# going to a wedding, oh no..



## pinkpig (Jan 13, 2011)

Hello Everyone,
I'm absolutely dreading it, i've got to go to my cousins wedding on Saturday, all the family will be there.  I know i'll look at the bride and groom and remember my wedding day, all those dreams of having a family, of our future, I would never have  believed i would be where i am now, never to be a mum, those dreams shattered and my heart hurting so badly.

How can i reply to people who are bound to ask ' have you got children'?  - I feel like just saying a straight but firm 'No' ,or is that too rude? i don't want to explain it all, i'll end up in tears again, i wish i didn't have to go, it's still all to raw for me at the moment.

I'm also dreading it because my husband doesn't get on with my father, so i'll feel torn in two trying to please them both.  My Mum is already pressuring me to get there early the night before (we're all staying together in the same house for two nights!) and my husband wants to turn up late just cos he can't stand my family!!  I really hate my life at the moment!!!!! rubbish body, rubbish job, rubbish life. Surely i'm due a break now god please...


----------



## sammij (Nov 9, 2005)

Hi Sarah

heartbreaking isn't it?

I'm now too honest with people who ask 'the q' - i now reply '' not through want of trying - 6 miscarriages & IVF failures - i have done my best' !  

i say it with a huge smile and the response i have had is amazing - most people (esp women) respond with a hug and then normally a story of adoption / ivf in thier family!

i know its prob not the same for you, but thats how i have to be, have doen the wallowing & hating the world, have to face up to it - i'm infertile, won't ever have my own natural child - but life does & will go on.

enjoy this wedding, from reading your post it seems you are very stressed re the family thing alltogether and what with the ivf etc, not easy.

but get dressed up / drink champagne (lots! - the harrased mums prob will be wishing they could!)

x


----------



## Debs (Mar 22, 2002)

Aww hun - not easy is it   

Reading your post you are concentrating on all the negative things about the day which believe me I totally understand especially when you have got family argy bargy going on as well   

If people ask about children - then no its not rude to say no!  but then change the subject quickly as in "didnt the bride look gorgous"   

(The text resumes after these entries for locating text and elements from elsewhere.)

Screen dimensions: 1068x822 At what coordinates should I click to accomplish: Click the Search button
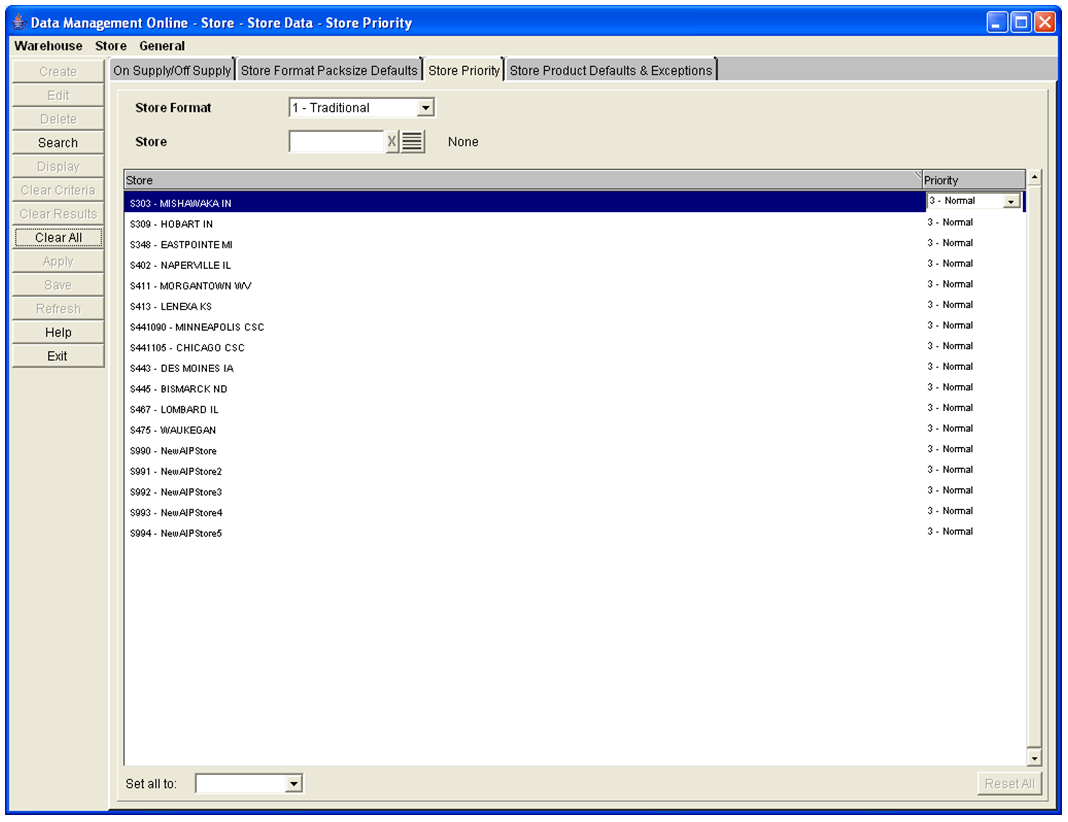(57, 142)
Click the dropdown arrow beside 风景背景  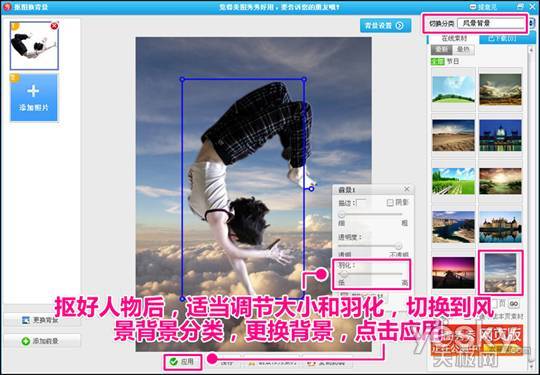531,23
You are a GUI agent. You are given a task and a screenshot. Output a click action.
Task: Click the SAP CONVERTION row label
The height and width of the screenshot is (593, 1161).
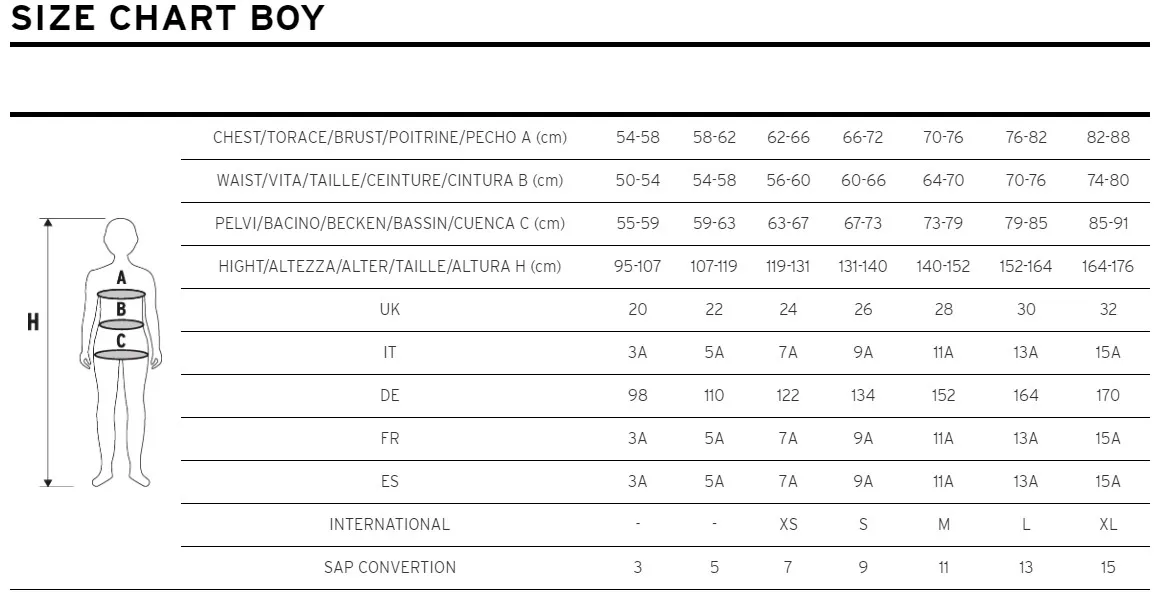[x=389, y=567]
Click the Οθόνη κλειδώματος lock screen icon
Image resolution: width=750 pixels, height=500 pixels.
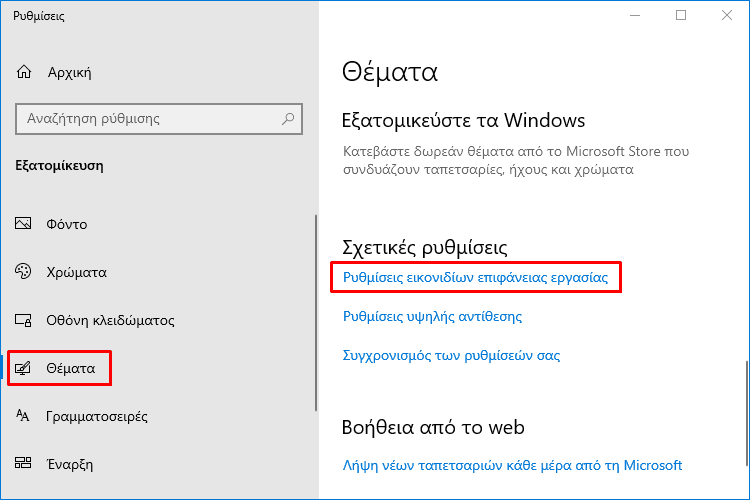[23, 320]

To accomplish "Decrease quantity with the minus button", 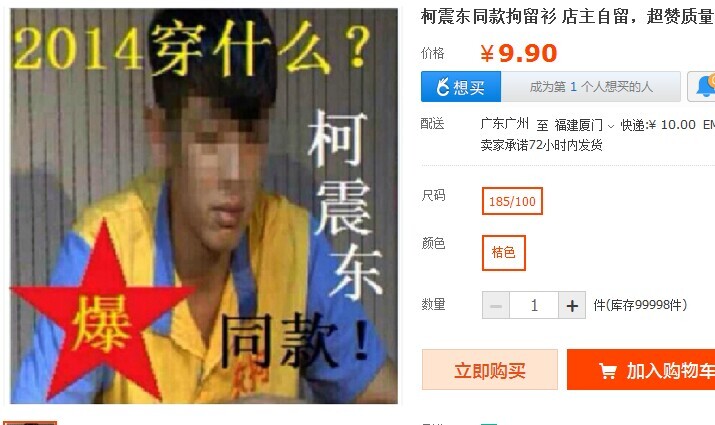I will point(496,306).
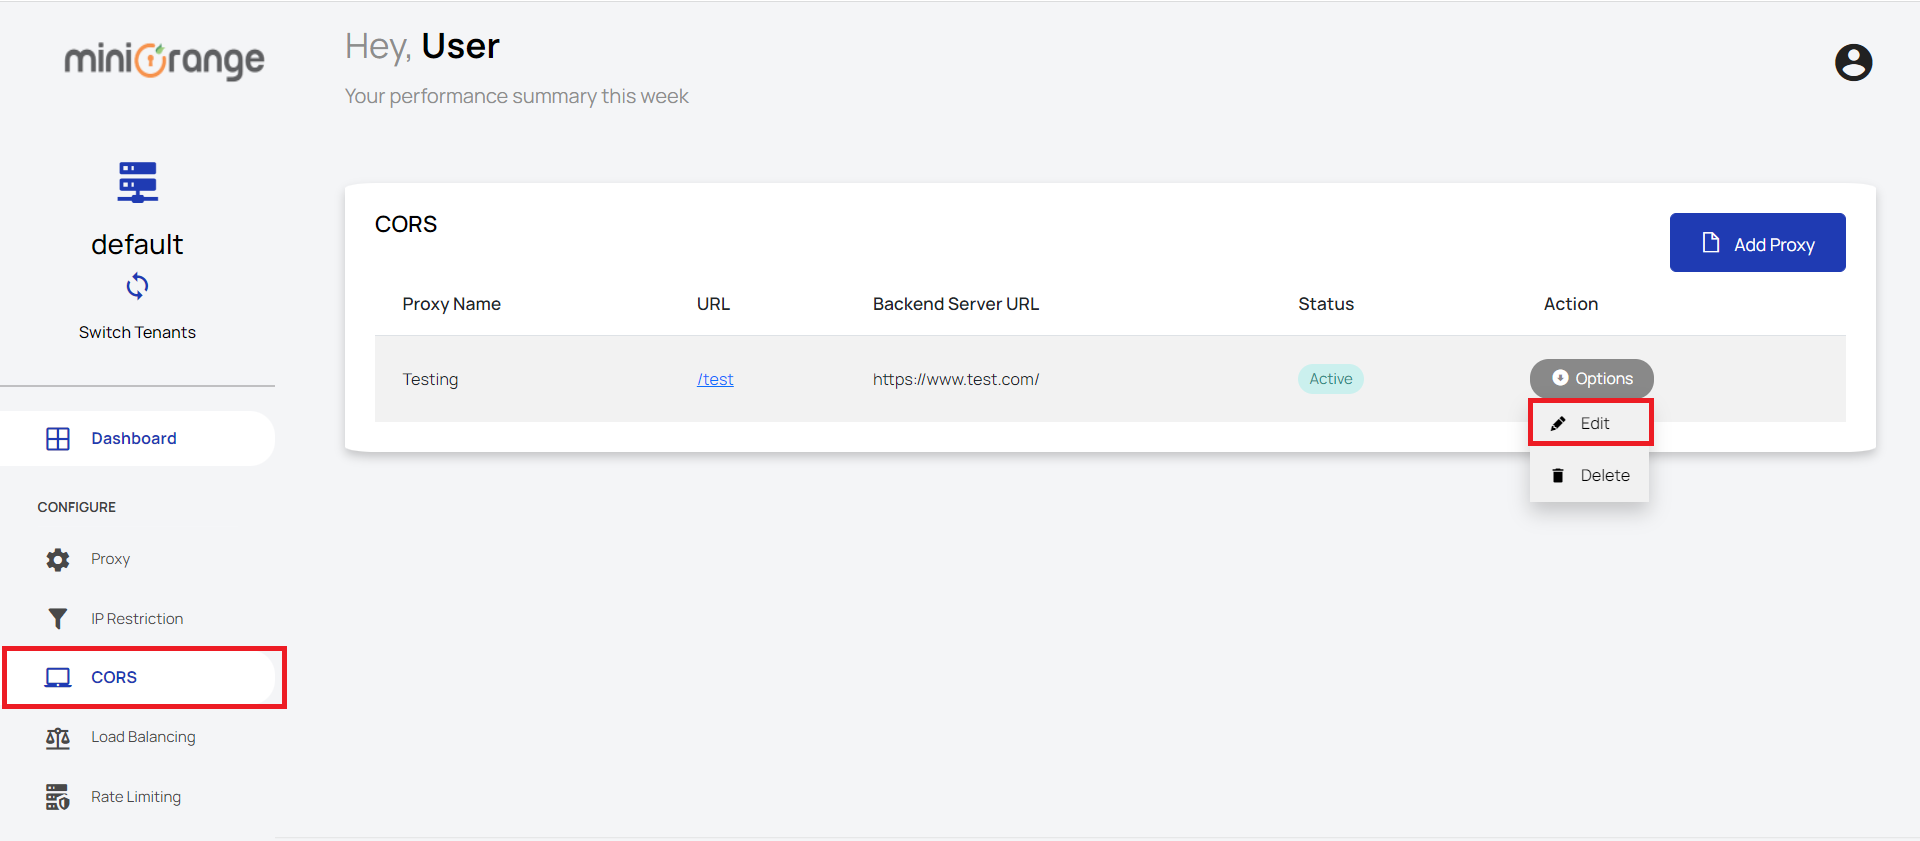Choose Delete from the options menu
The width and height of the screenshot is (1920, 841).
(1590, 476)
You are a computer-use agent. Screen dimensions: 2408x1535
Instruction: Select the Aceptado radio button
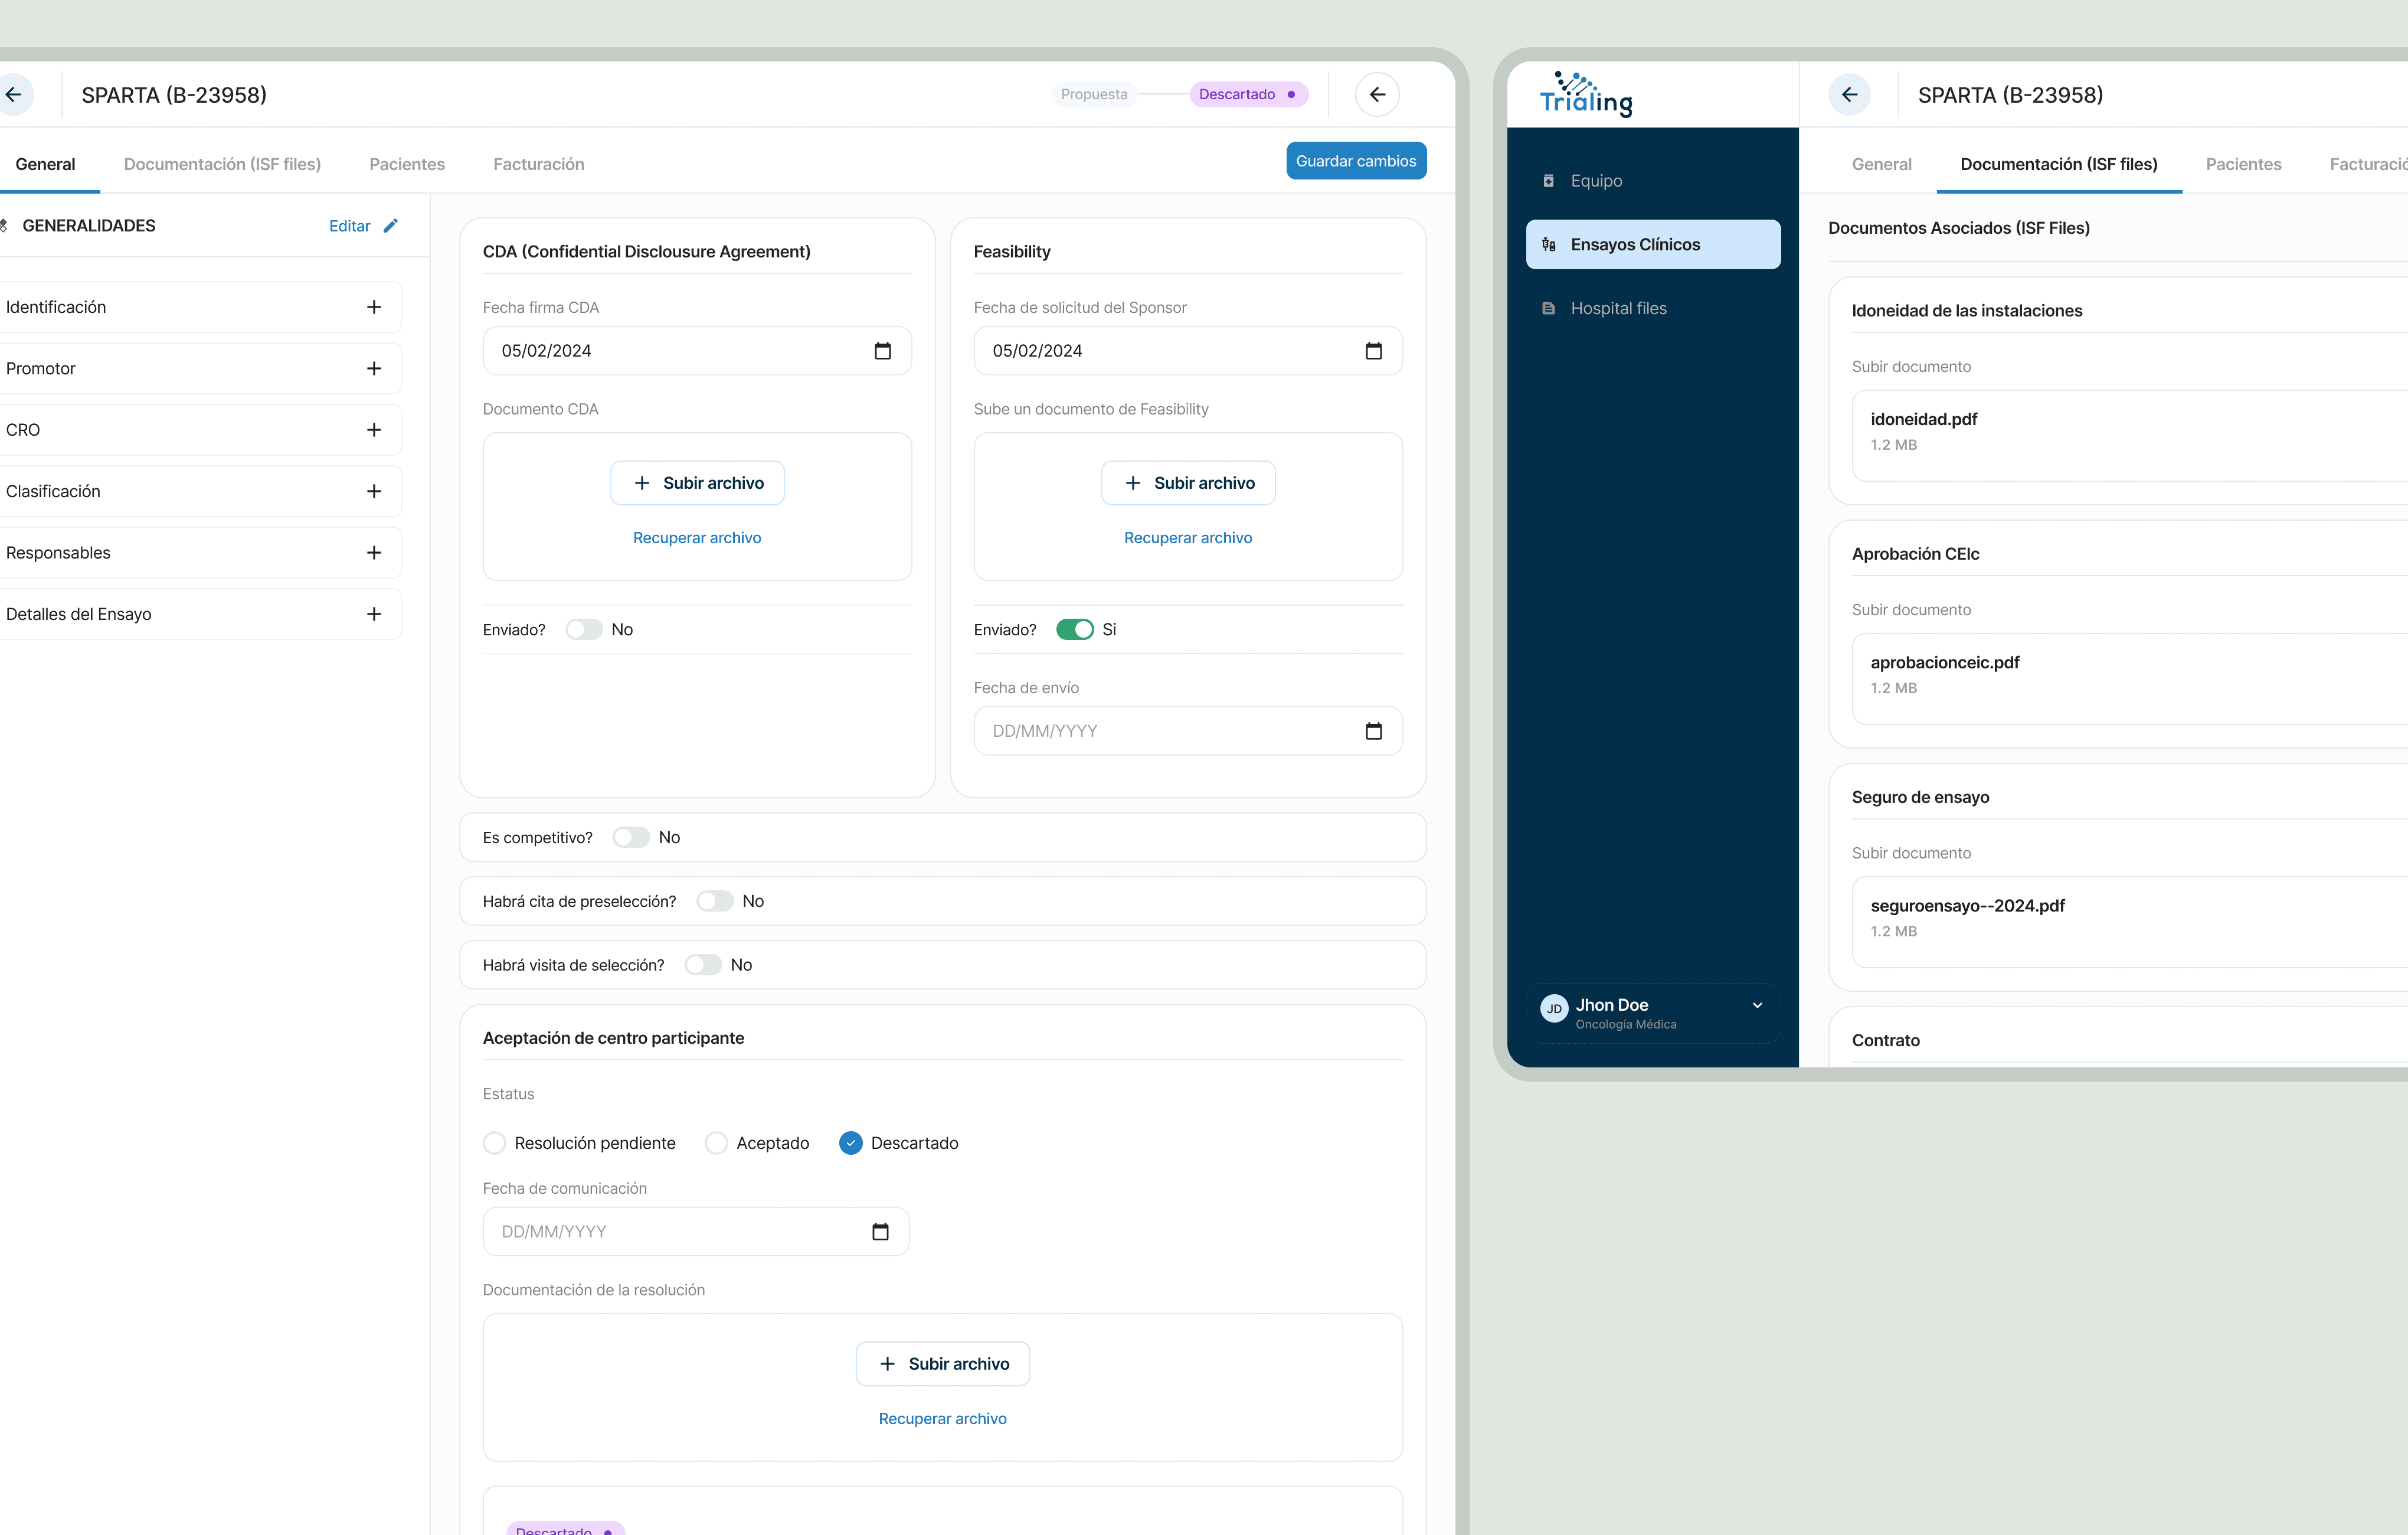tap(716, 1143)
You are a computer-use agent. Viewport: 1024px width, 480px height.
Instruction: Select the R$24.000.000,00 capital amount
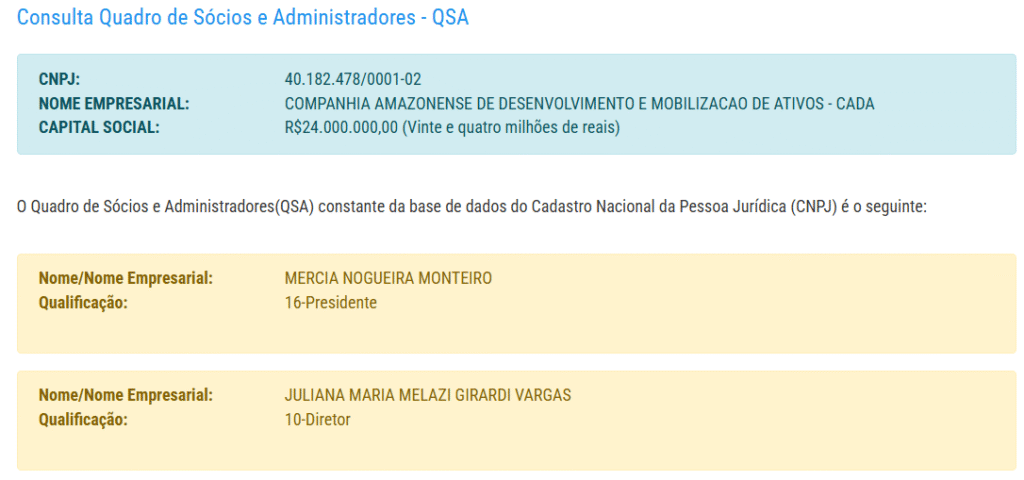[x=341, y=127]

As for the meet up the night before - then get there with enough time for a catch up - but time where it wont look odd if dh says hes off to bed as hes had a hard week at work or something    Then he can go bed - you can stay up a bit longer and enjoy seeing your parents.

Please do try and enjoy the day - have a few glasses of something to help relax you   

Love

Debs xxx


----------